Quote the lines below verbatim, leaving out the pictures.

-- Start GIVEN DATA --

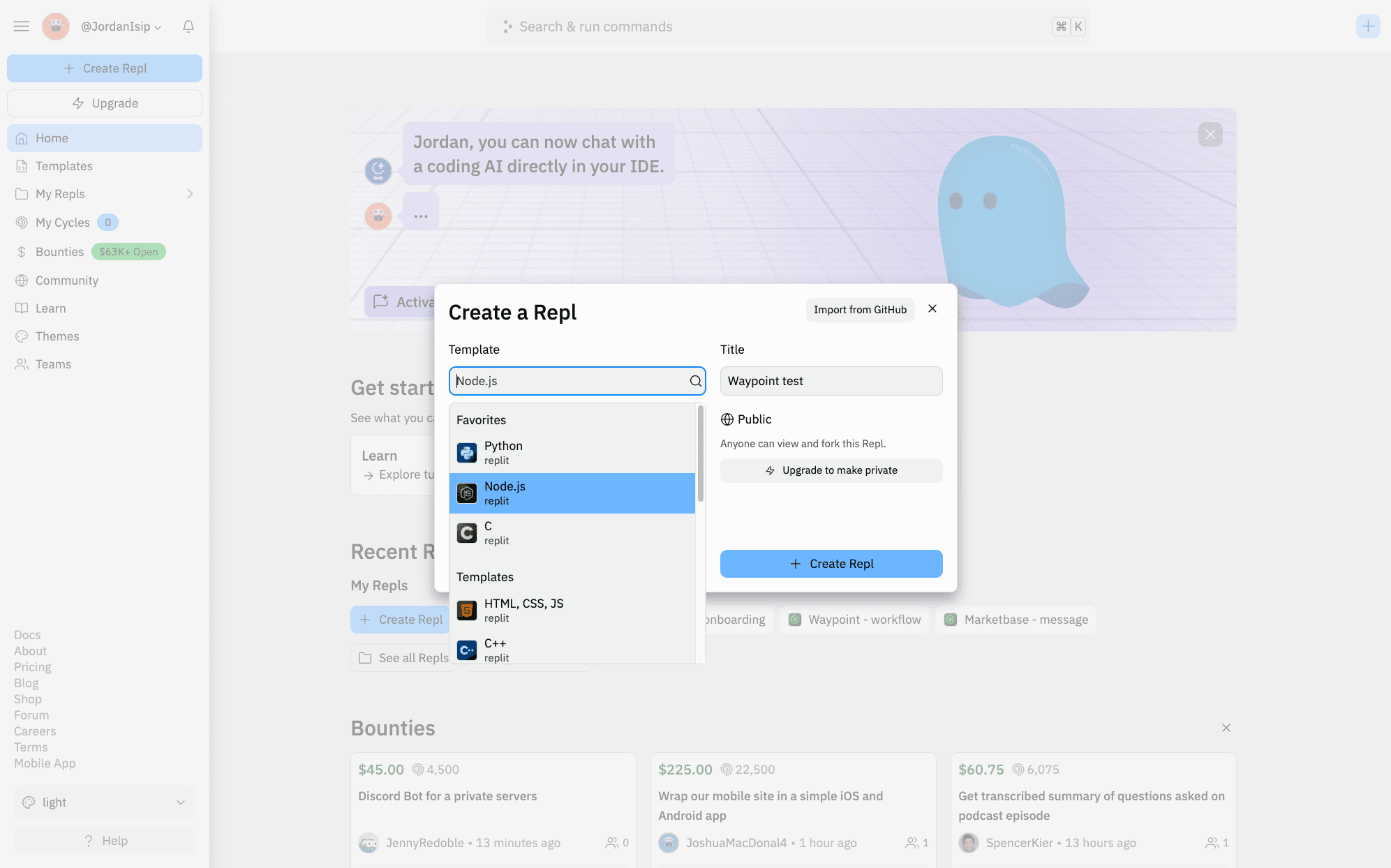Click Import from GitHub button
The image size is (1391, 868).
click(x=860, y=310)
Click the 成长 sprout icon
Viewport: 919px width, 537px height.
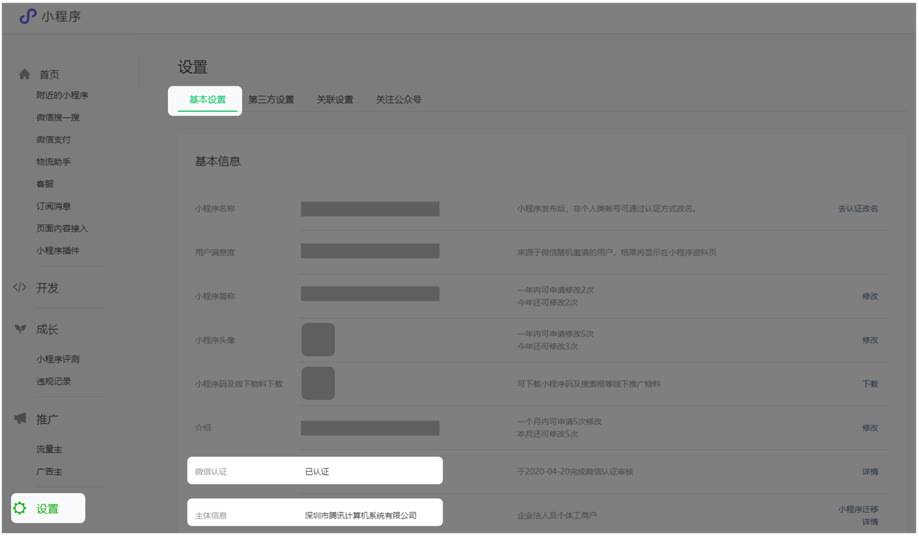click(20, 330)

-- End GIVEN DATA --

**COMPLETED TASK**
Click Import from GitHub button
The image size is (1391, 868).
click(x=860, y=310)
Click the 成长 sprout icon
Viewport: 919px width, 537px height.
click(20, 330)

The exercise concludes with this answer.